The first yes, the second no. If you had a reason for the assumption, I think it would not be an assumption.
> I have a former coworker ...
One might assume you are thinking more about your former co-worker than you are about Clubber. They could make that assumption because you describe in detail an actual instance of what you complain about in the absence of any other such description in Clubber's comment.
Should they assume that? Even if they have reasons? Even if they're right? What does it add to the discussion?
I think you could have made a good point about their assessment missing the mark because I agree that the skills you write about are improved by "finding the lowest level you can execute" more than "coding to make an actual sellable product". Still, they might consider the latter to be no different from the former (the former is certainly a more precise description, regardless). Your story about the co-worker is a good one on that topic. It's unfortunate that the assumptions make your comments easier to dismiss.
I think it must basically be a funamental question of goals/aspirations to begin with. I never had an aspiration to be e.g. wealthy, retire early, or make very senior positions within my company. Is that the difference?
To make something sellable, you usually have to make it not-so-technical and not-so-complex. Simply because of the time constraints of hobby work and solo work. Your effort would go mostly to the market analysis and your product would need more polish meaning that for a personal project, it would usually be trivial (You can sell a shopping list iOS app, but you can't easily sell a 5 year hobby project making an OS). The sellable OS would be a 500 man-year product. What yo do by coding a kernel for 5 years is possibly that you can improve the product that is yourself.
So unless you actually enjoy the goal of marketing/selling/running a business, then the Shopping list iOS app won't be a good hobby.
I'm not saying it's worthless by any means. I assume this would be the baseline. The benefit of making an actual sellable product is you learn how to finish, which is often a lesson not learned from hobbyists. It's fun to work on new tech, but if someone never learns how to make a product that can ship, their value in an organization is probably more limited than someone who can.

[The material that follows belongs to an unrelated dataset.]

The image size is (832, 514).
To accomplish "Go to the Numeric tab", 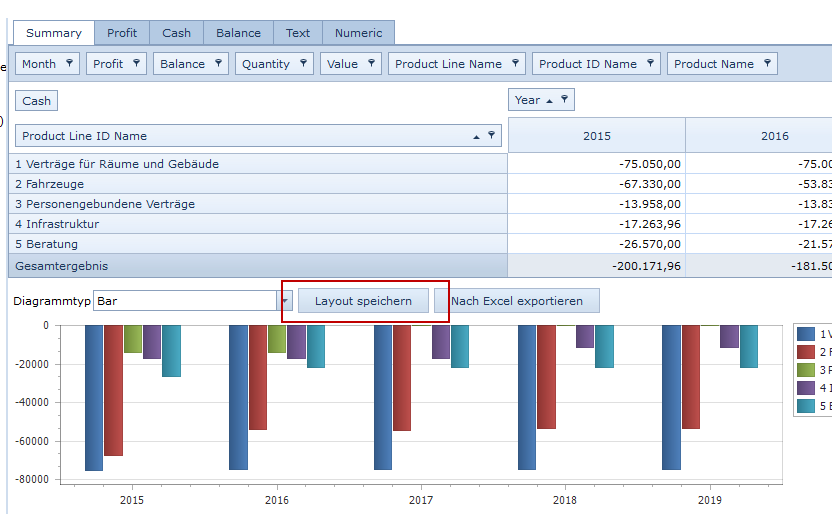I will [358, 33].
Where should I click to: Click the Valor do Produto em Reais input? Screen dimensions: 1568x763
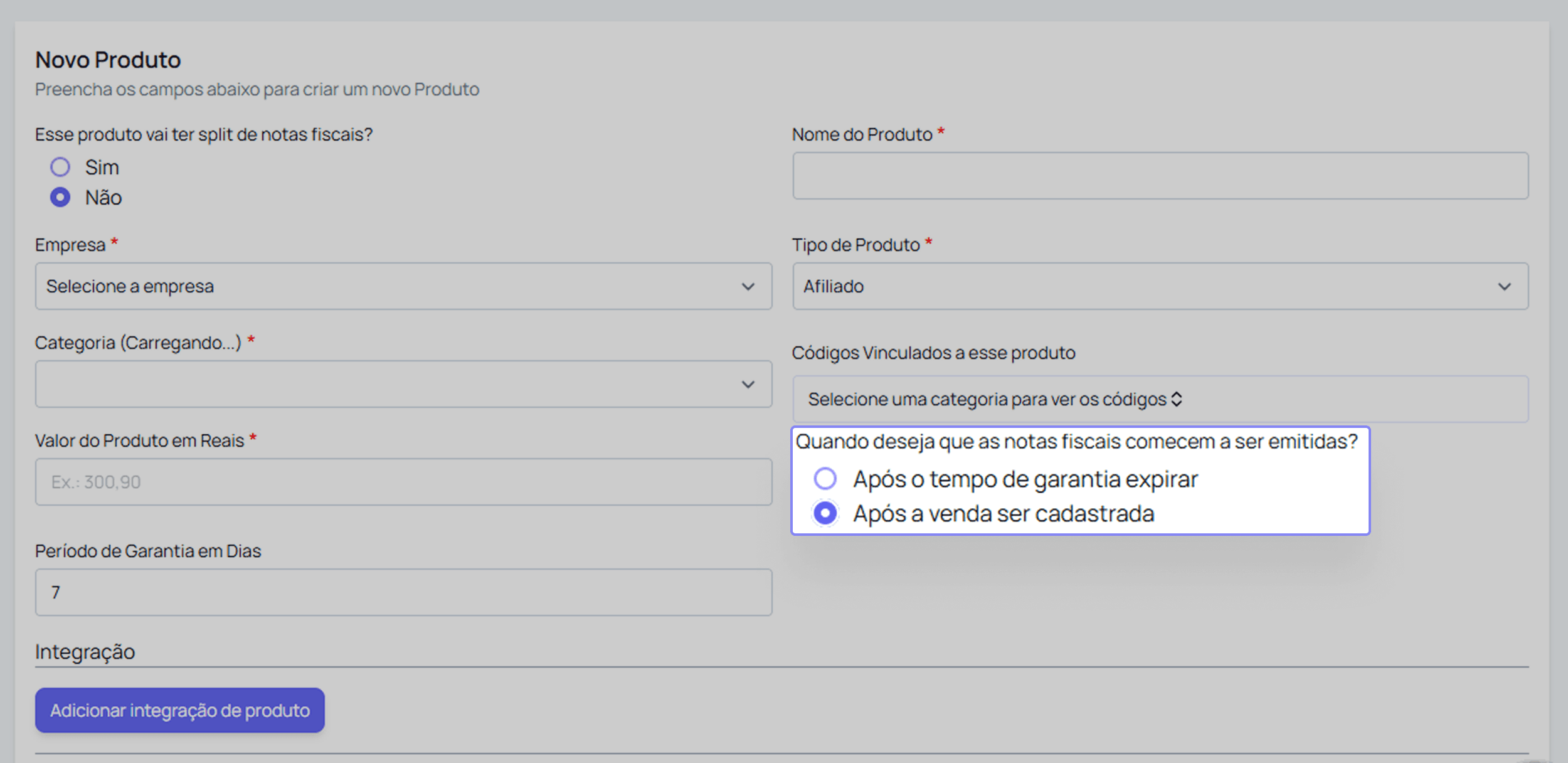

>Your effort would go mostly to the market analysis and your product would need more polish meaning that for a personal project,
It's the polish that's valuable, I couldn't care less about the business side of it, leave that to business people.
Let's use your example of working on the Linux Kernel. If Linus just made a kernel and said, "this is great!" we never would have had the GNU/Linux revolution. It was packaged and installers were created and distributions were made and it was eventually able to be installed pretty easily by anyone. That's making a viable product, that is finishing.
>To make something sellable, you usually have to make it not-so-technical and not-so-complex.
Sort of, you have to make a not-so-complex wrapper so other people can use it. The complexity is still there, but you have to abstract it so devs without that knowledge can use it. I feel that if no one else can use it, where's the value?
“The definition of genius is taking the complex and making it simple.”
Another simplistic example is I'm working on making a custom domain specific model. Getting it to infer properly is great (getting there), but the value to the company is to make it fast, wrap it in a usable API, get it to log useful errors, and integrate it into our software. The first is the fun part, the second is finishing to make it useful. That's value.